▶ [Exercise prompt]: Please set down, with no changes, every line of the material below from the one containing "Where should I" through the end. Skip the pictures.

▶ [Information supplied]:
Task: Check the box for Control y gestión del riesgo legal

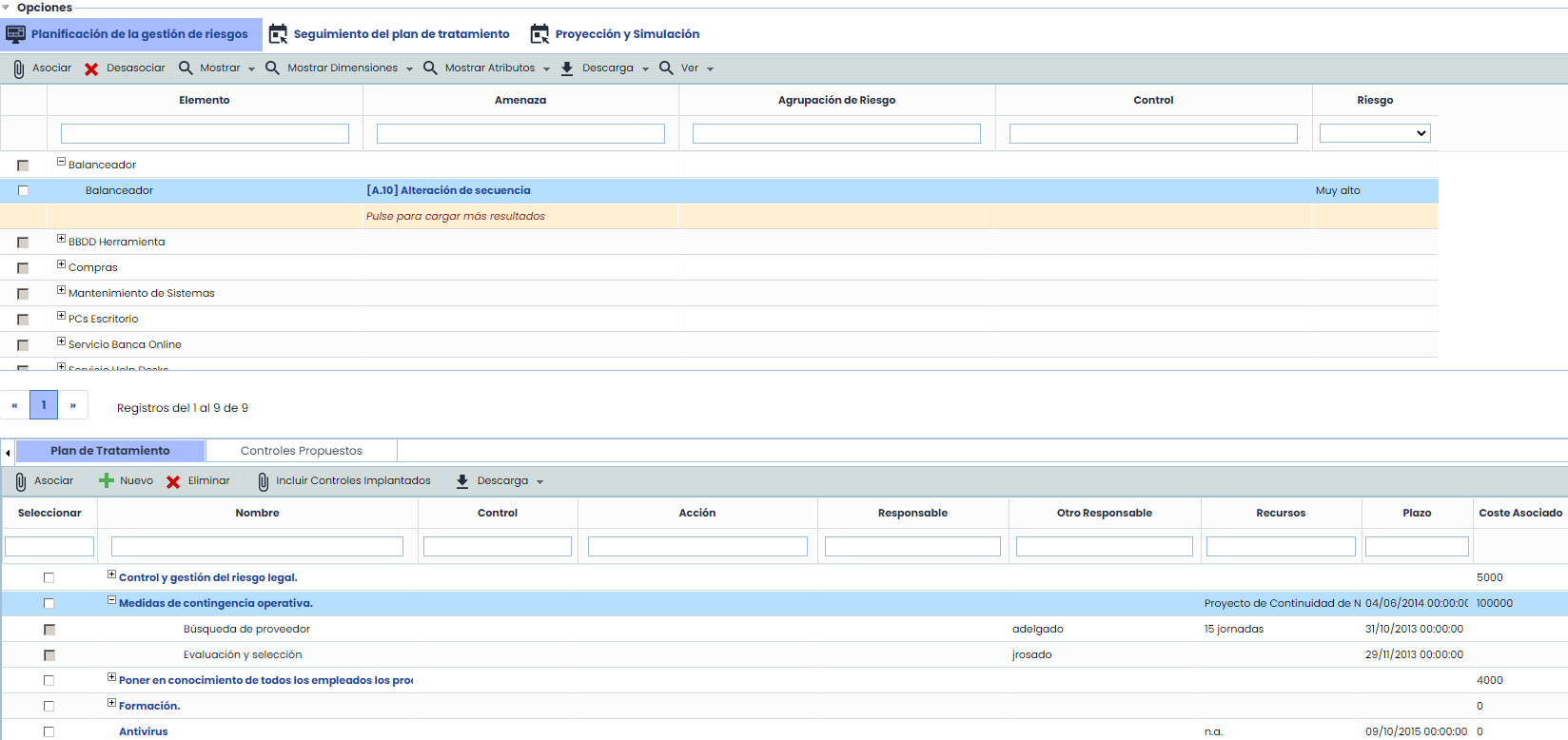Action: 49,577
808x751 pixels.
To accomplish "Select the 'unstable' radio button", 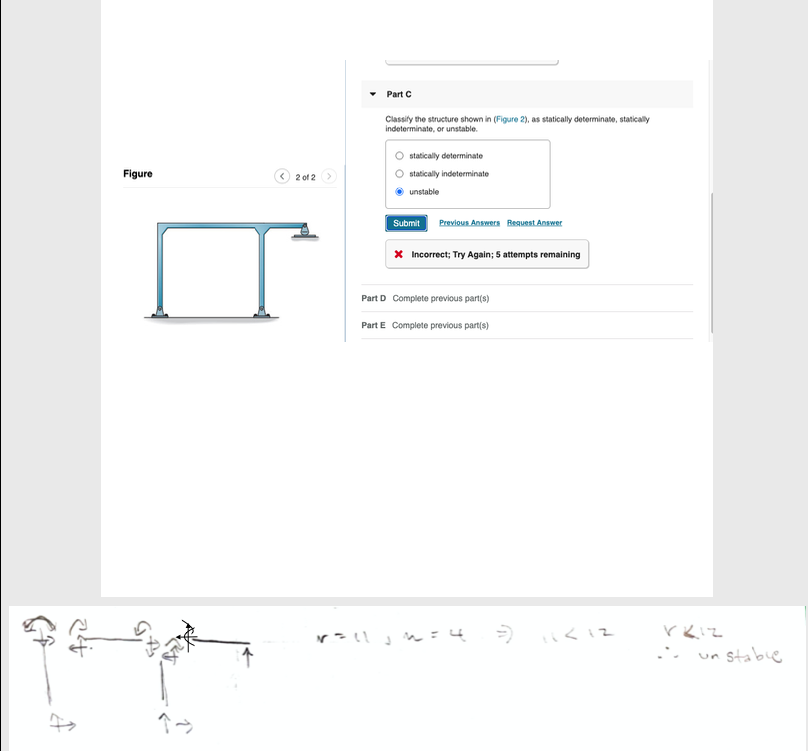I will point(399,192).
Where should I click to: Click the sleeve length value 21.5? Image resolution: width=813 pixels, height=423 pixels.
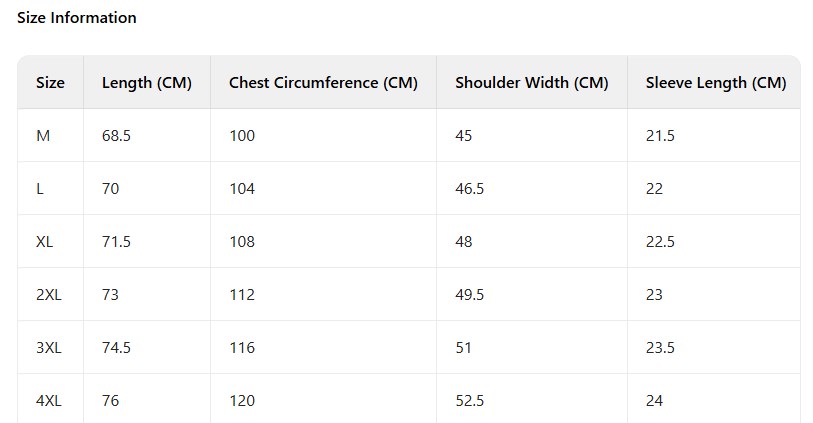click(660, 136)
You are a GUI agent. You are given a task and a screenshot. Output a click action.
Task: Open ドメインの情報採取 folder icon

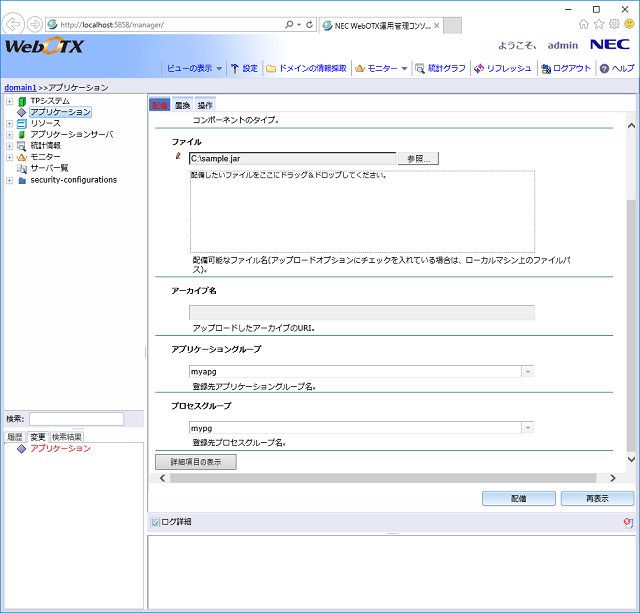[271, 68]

▶ [Solution to the exercise]:
Where should I click to: Click the sleeve length value 21.5? Image resolution: width=813 pixels, height=423 pixels.
click(660, 136)
You are a GUI agent. You are given a task and a screenshot. Output a click action.
Task: Open ドメインの情報採取 folder icon

[271, 68]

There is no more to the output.